There are two men in this story, both at the Temple, praying. One is a good and righteous man, who has always tried hard to do the right thing, who keeps all the rules, both civil and religious. And he knows it. He prays, “God, I thank you that you have made me better than everyone else.” Maybe I’m giving him too much credit; the way Jesus tells the story, the man says, “God, I thank you that I am better than everyone else;” he doesn’t give God credit for it.
Please don’t reveal names or talk about people here, but does the attitude sound familiar? Let’s get inside this guy’s head for a moment. Do you ever cop that sort of attitude? That is, in what ways are we inclined to think of ourselves as being on the right side of the justice of God?
“I’ve worked hard for all that I have.” “When’s the last time YOU were in church?” On the freeway: all those other, terrible drivers.
Well, the other guy is a tax collector, a collaborator with the Roman occupation government and probably someone who cheats his neighbors. And this is his prayer: “God, be merciful to me, a sinner.” We don’t need to explore that, but here’s the issue that comes to my mind. Jesus says that the good guy, the Pharisee, goes home unjustified, but the tax collector is justified before God. You and I get that; he humbled himself before God and trusted in God’s mercy. Better to say, “God, be merciful to me, a sinner” than to say, “God, thank you that I’m so great.” We get that.
But did he know he was justified before God? And if so, how did he know? What do you think: how do we know that we’re justified before God?

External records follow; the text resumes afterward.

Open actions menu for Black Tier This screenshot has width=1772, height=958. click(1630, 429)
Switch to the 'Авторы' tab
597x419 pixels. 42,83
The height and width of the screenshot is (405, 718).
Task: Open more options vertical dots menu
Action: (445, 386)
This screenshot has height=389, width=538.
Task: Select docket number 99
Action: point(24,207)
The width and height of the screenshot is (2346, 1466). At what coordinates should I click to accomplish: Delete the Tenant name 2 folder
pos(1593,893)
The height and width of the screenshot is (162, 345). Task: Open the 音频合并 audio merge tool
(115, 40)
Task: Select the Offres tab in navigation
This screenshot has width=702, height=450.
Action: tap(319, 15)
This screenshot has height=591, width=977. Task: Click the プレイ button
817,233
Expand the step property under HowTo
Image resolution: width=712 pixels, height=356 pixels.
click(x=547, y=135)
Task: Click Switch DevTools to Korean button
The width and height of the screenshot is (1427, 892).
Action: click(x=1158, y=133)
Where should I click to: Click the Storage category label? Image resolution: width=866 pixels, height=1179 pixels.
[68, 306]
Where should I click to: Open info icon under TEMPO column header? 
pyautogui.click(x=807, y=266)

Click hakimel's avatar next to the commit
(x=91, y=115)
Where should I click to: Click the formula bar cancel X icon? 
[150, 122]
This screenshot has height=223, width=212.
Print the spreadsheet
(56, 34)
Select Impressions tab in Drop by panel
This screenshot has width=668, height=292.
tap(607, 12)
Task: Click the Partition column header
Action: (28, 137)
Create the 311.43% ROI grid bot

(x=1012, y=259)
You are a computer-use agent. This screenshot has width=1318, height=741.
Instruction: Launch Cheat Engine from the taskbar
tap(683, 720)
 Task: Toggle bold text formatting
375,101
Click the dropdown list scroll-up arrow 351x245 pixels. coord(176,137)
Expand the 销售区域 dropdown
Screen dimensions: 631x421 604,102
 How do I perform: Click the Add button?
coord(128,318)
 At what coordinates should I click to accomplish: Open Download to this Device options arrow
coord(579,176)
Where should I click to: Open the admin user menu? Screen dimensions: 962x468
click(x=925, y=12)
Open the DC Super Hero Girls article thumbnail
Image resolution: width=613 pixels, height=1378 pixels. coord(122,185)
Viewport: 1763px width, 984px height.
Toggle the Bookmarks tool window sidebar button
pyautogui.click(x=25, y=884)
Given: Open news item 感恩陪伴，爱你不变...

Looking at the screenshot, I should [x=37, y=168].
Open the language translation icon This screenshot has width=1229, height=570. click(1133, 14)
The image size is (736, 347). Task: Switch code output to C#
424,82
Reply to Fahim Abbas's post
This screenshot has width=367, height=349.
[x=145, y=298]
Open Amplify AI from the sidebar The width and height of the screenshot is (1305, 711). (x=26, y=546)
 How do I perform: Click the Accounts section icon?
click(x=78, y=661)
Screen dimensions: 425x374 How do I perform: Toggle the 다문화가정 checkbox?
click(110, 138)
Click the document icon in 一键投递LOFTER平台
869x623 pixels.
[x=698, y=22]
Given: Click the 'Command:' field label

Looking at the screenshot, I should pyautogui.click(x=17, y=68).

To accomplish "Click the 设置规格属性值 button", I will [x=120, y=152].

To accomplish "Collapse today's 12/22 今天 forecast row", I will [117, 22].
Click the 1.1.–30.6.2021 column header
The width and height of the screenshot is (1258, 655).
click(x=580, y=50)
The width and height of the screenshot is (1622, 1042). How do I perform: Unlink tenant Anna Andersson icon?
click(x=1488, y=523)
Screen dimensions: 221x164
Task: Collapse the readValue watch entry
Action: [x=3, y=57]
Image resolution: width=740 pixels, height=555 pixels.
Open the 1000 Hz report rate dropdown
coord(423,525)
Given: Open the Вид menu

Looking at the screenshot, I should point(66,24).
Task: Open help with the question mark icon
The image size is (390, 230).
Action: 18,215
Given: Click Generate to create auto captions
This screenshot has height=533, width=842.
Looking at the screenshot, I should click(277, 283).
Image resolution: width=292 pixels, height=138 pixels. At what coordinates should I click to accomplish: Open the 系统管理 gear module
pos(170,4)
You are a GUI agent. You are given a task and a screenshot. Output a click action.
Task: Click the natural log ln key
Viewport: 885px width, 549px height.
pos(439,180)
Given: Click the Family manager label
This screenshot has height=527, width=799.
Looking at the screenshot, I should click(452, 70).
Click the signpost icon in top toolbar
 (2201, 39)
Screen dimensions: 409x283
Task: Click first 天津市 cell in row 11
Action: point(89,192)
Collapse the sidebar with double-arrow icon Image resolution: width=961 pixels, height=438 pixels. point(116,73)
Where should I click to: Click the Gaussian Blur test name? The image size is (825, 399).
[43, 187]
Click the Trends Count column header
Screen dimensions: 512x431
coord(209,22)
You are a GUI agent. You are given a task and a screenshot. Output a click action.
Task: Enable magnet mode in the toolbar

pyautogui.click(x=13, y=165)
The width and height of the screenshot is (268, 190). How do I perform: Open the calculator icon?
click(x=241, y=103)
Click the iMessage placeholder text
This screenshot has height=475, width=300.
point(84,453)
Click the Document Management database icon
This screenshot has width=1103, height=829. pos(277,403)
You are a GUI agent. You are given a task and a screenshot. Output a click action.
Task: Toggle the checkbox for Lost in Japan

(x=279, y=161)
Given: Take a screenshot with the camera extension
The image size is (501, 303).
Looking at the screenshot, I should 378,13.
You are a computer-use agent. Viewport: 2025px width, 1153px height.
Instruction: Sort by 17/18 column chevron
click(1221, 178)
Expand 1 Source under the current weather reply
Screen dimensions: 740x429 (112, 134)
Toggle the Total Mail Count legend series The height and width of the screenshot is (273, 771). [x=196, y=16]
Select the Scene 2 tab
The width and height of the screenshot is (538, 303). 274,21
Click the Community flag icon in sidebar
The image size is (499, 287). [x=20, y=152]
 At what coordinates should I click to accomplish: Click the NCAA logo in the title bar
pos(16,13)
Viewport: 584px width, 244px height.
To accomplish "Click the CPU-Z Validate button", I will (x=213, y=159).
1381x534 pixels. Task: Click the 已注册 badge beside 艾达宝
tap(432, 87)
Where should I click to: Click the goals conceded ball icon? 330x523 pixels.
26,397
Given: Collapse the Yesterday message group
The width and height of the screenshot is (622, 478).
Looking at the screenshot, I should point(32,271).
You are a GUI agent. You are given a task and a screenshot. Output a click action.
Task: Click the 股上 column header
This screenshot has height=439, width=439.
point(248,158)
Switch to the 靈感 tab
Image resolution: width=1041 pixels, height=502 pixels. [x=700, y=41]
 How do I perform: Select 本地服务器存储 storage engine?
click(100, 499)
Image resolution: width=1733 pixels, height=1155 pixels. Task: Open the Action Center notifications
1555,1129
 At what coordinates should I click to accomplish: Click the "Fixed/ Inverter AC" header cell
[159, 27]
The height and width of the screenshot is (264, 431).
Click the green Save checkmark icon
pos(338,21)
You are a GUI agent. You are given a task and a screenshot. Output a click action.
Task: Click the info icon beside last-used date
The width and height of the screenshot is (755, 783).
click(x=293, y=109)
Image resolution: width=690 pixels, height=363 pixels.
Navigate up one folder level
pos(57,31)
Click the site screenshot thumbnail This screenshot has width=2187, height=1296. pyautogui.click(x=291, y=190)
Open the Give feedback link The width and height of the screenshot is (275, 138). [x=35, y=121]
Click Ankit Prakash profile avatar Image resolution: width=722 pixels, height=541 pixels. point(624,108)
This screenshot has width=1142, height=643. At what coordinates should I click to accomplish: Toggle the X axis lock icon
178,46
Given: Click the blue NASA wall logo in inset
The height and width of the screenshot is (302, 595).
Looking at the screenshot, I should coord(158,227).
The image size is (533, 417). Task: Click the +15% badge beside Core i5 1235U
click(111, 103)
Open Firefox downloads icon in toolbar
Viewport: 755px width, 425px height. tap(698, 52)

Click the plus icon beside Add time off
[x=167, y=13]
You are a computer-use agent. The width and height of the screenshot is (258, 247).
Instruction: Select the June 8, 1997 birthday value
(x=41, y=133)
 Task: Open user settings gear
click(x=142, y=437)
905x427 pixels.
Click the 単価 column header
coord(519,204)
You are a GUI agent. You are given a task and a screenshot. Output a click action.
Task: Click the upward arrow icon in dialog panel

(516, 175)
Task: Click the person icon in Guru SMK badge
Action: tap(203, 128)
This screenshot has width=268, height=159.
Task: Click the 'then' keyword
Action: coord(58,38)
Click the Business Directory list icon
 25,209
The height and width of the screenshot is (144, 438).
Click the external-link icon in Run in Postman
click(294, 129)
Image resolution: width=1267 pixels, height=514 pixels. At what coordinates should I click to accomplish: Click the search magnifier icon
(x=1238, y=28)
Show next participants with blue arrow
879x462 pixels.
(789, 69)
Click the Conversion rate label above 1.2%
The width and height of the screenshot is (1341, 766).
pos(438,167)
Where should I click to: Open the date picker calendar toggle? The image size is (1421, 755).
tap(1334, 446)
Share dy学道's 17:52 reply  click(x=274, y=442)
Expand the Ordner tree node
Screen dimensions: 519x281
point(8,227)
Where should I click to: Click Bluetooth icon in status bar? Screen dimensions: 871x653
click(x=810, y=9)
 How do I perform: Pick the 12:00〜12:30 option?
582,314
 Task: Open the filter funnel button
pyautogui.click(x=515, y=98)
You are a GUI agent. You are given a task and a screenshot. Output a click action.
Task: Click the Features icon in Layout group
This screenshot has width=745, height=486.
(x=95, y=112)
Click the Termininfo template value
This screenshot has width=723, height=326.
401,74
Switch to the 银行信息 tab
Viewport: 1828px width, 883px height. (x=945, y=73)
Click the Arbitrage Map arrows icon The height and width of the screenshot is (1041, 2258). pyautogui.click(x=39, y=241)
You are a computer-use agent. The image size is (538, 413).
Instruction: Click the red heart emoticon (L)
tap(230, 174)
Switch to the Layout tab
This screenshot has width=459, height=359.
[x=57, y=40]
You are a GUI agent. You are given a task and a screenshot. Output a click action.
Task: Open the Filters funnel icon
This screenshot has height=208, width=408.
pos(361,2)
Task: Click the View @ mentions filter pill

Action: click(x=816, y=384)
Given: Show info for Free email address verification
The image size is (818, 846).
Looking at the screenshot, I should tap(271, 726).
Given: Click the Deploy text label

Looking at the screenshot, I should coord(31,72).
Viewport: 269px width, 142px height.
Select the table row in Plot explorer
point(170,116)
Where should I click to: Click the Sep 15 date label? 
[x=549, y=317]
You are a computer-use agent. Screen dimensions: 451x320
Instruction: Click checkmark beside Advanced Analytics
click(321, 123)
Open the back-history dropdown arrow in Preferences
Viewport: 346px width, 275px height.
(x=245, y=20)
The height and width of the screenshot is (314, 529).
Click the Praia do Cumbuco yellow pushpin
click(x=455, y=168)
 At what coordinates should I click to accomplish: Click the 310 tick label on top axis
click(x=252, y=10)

Remember your baptism; that’s how we know we’re forgiven. It’s in the Bible! “Jesus loves me, this I know, for the Bible tells me so…”
Then these stories are followed up by Jesus taking the children and blessing them, and saying that you and I need to be like them in order to inherit the Kingdom of God. What does that mean? Well, children are annoying; they keep asking for what they want. Jesus wants us to be persistent in asking for justice. And they are dependent on the grace of adults for food, shelter, and clothing, just as we are dependent on the grace of God for our life.
“When the Son of Man comes, will he find faith on earth?” Dare we have faith enough not to give up on justice for all God’s people? Dare we have faith enough to trust in our own justification before God? The two are not really different; when we’re confident in our own justification then we can stick our necks out for justice. When we pray for justice, we can pray for our own justification. “Grant me justice against my opponent!” and “God, be merciful to me, a sinner!” are related prayers. As long as we keep saying them, the Son of Man will find faith on earth.